On Mon, Aug 04, 2008 at 11:19:25AM +0200, Stefan de Konink wrote:
Daniel P. Berrange schreef:
>On Mon, Aug 04, 2008 at 11:02:33AM +0200, Stefan de Konink wrote:
>>On Mon, 4 Aug 2008, Daniel P. Berrange wrote:
>>
>>>>- - For iSCSI and related stuff everything was relatively easy, because
>>>> this would just mean to write the right /dev/blabla to the xenstore.
>>>> What is your idea to get different drivers working via:
>>>> virt://pool/volume (so basically blktap vs file vs disk)
>>>My idea was to have a script in /etc/xen/scripts/
>>Me too, but in order to 'fetch' the actual configuration it is required
to
>>contact libvirt. And query about the pool/volume location. In this way it
>>would be actually a 'redirection' to blktap or adding a devicepath.
>>
>>So this script is now written in plain C, but I want to know how you
>>imagine the driver selection based on connection uri.
>You can simply use xen:/// as the URI. There is no need for configurable
>URIs since thisis a xen specific script.

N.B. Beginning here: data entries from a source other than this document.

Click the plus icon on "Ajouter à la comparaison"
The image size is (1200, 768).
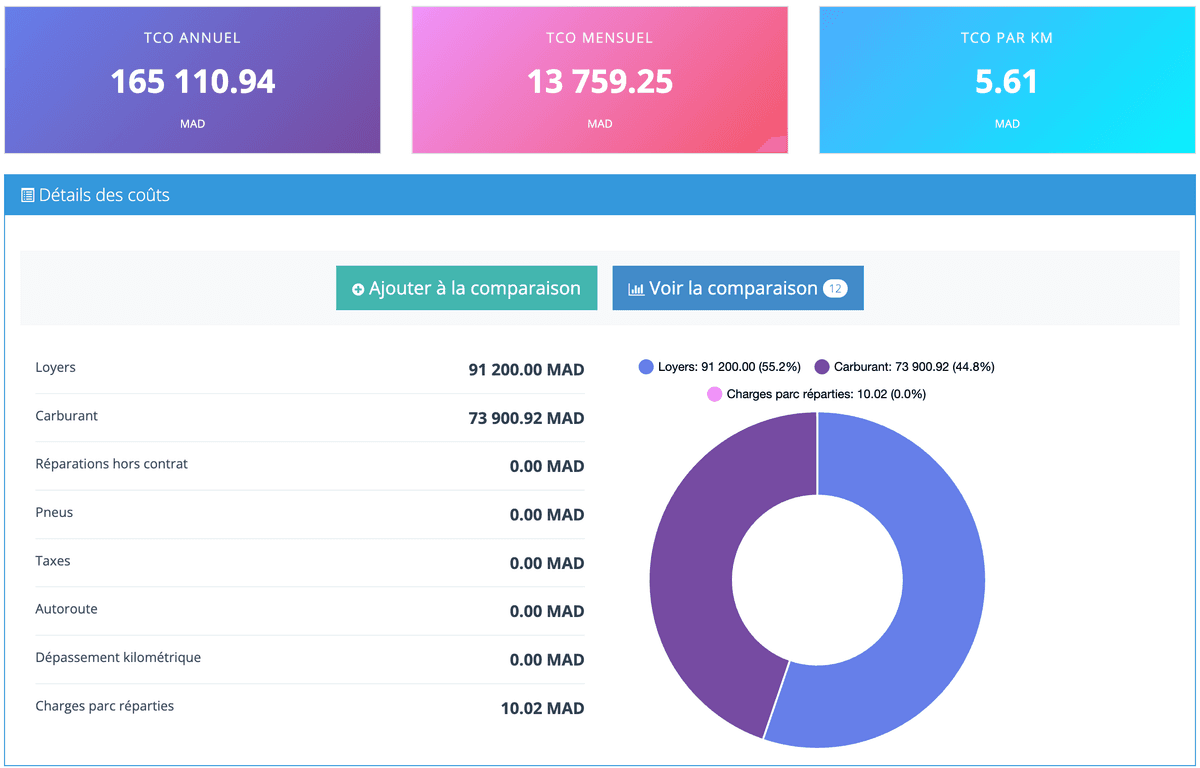[x=359, y=288]
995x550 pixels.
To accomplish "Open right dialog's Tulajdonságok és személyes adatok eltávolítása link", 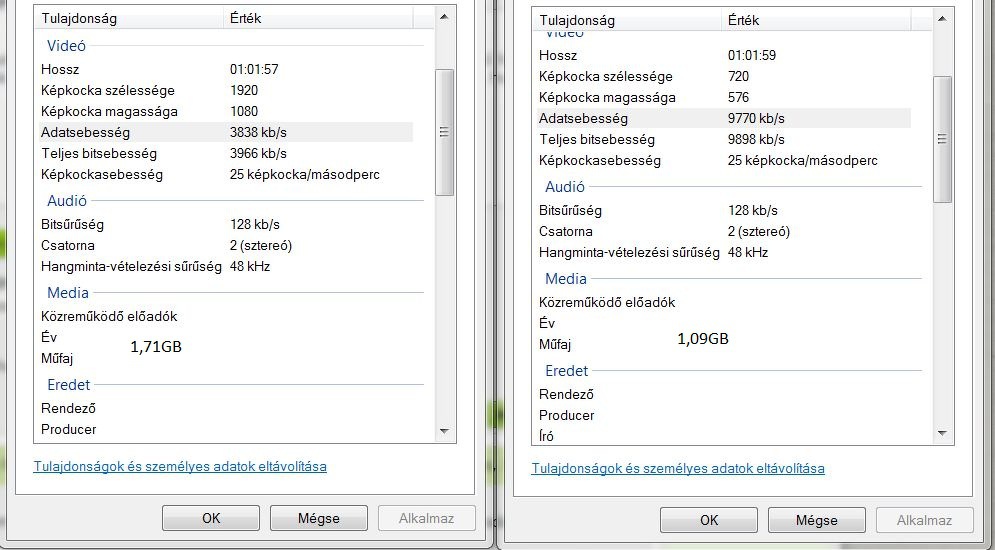I will (678, 468).
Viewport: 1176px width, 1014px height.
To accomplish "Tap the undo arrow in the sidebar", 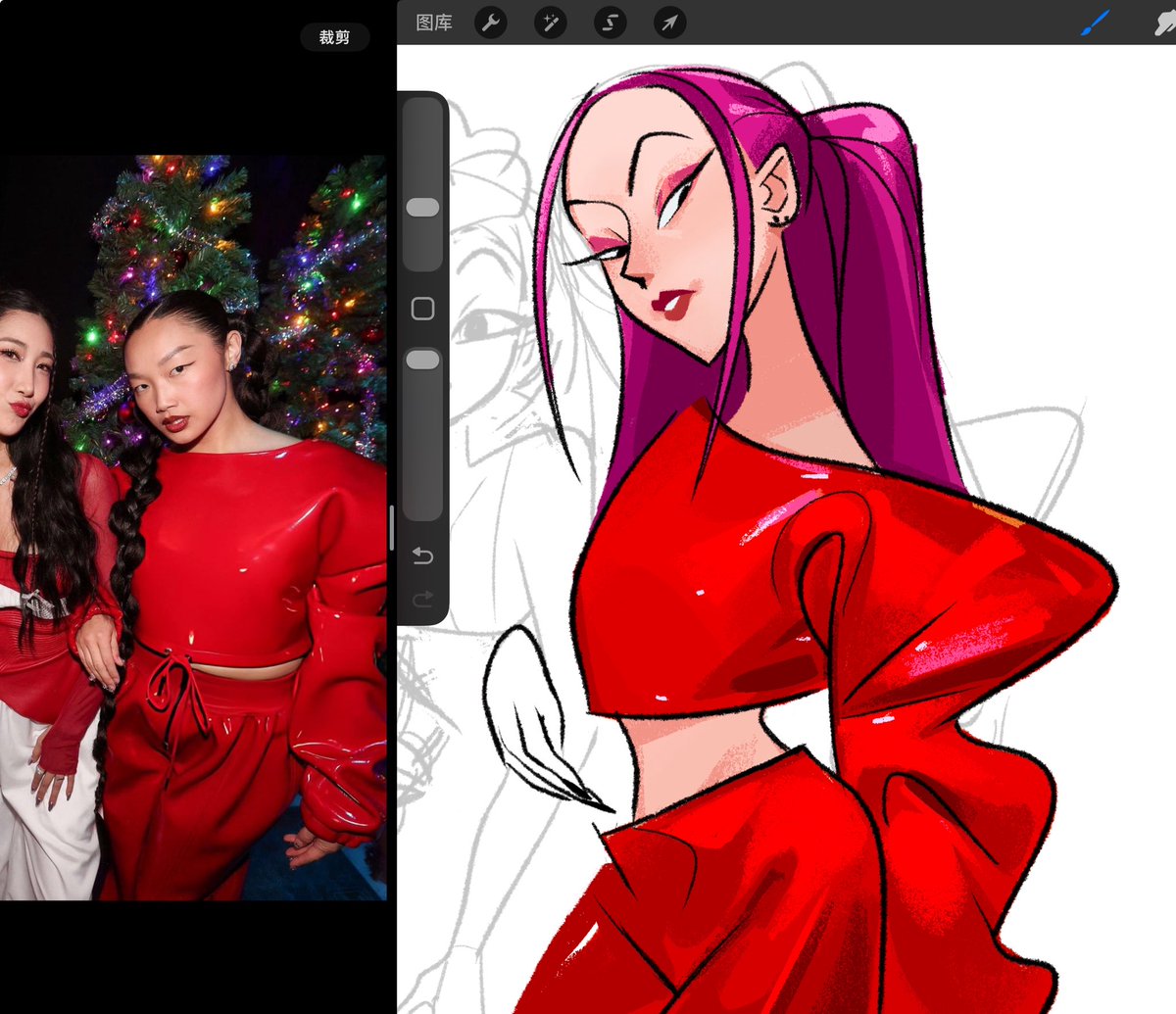I will [x=421, y=555].
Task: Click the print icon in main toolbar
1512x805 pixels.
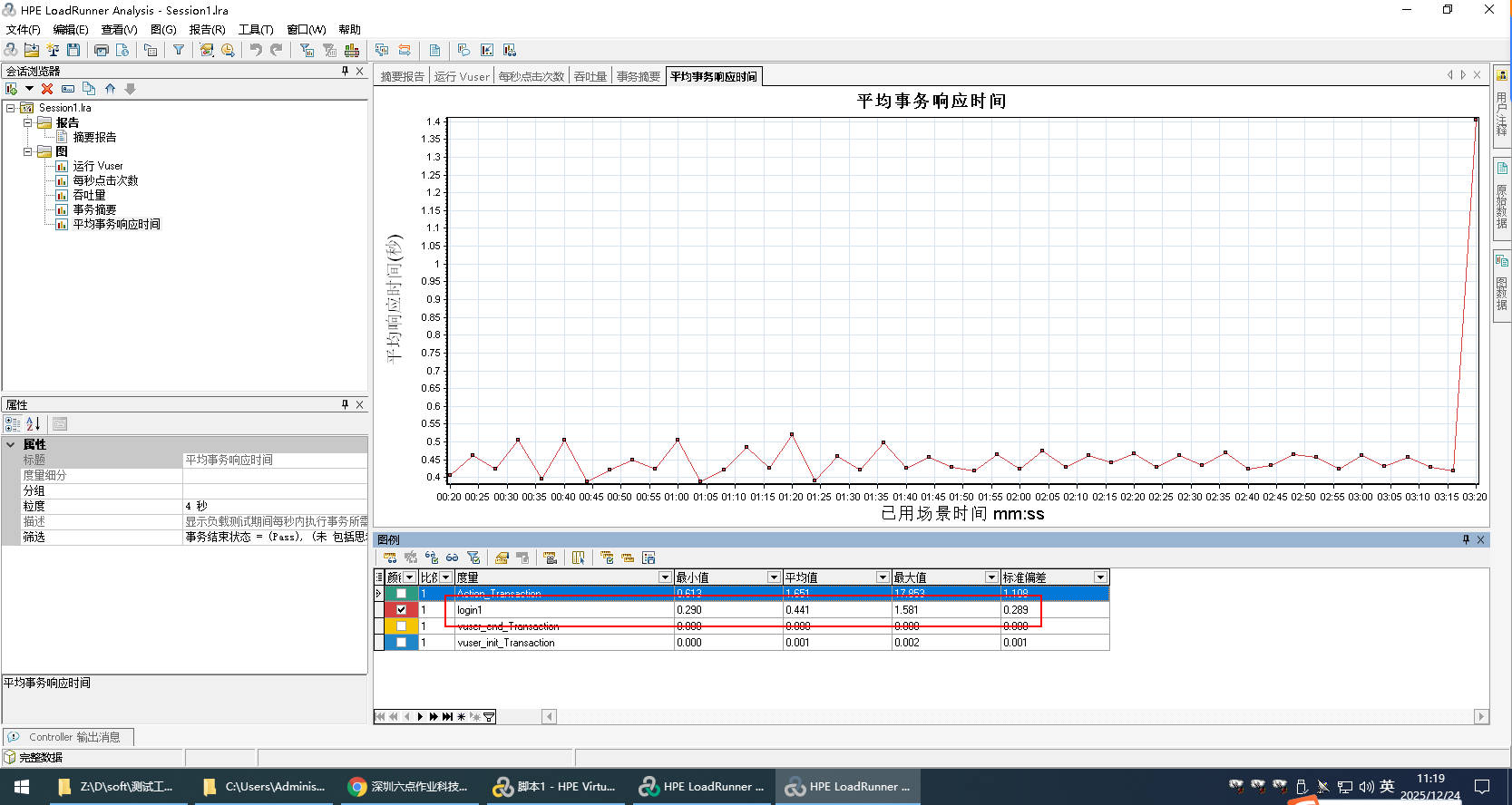Action: (102, 50)
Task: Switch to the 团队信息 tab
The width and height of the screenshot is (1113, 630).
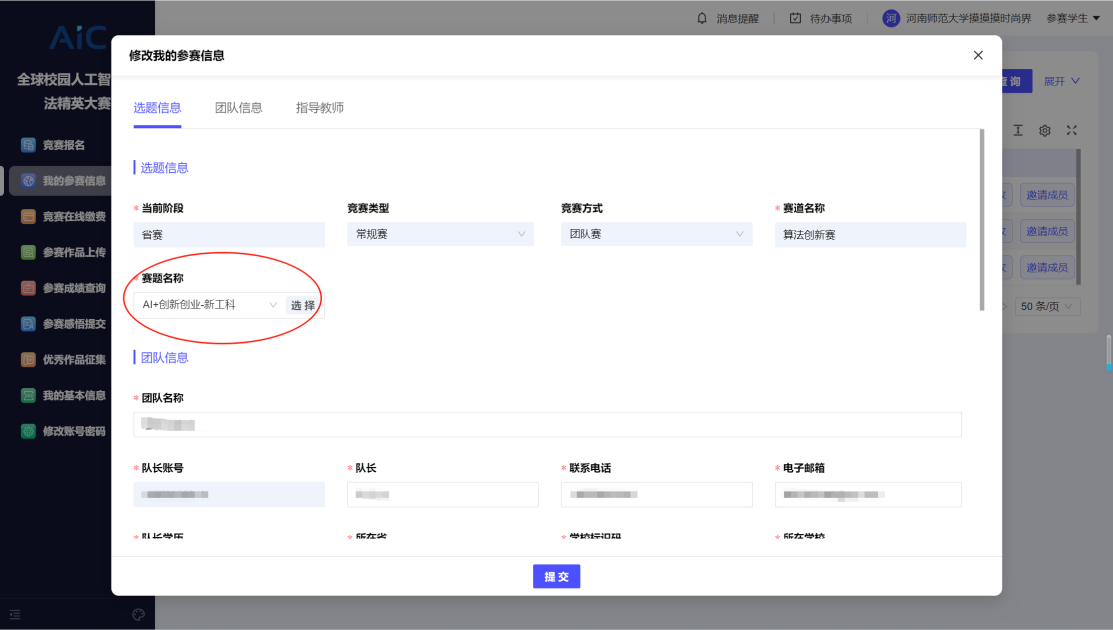Action: (x=239, y=108)
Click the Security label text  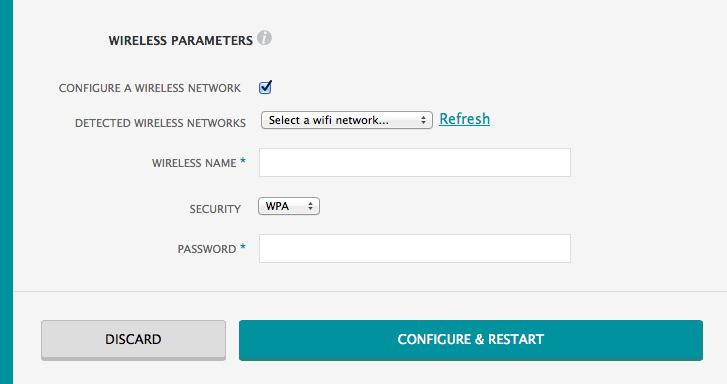[215, 209]
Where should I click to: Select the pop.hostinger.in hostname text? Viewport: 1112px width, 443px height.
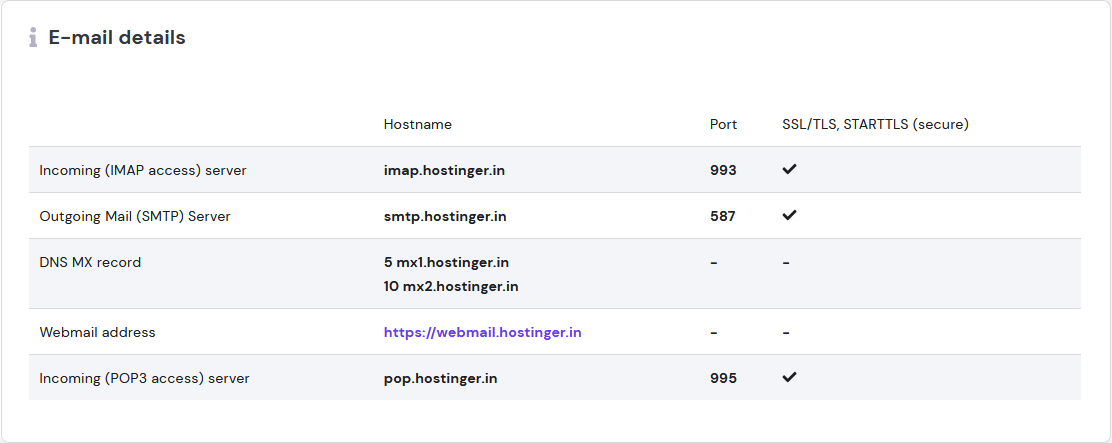[440, 378]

You don't get the issue. In order to run a specific script for example a
block device, it should have an unique prefix. That will make the
executable that is called so virt:// will call
/etc/xen/scripts/block-virt as script.
As you might notice here, the common file://, tap:aio:// or psy:// is
not present, so if a pool is file based or device based it should some
how inform this 'script' how to redirect the parameters to the
appropriate script.
This is what the <driver> tag in the XML can be used for. It can include
a driver name (file, phys, tap) and subtype (raw, aio, qcow, etc). You
just need to decide how to encode this info when passing it to Xend.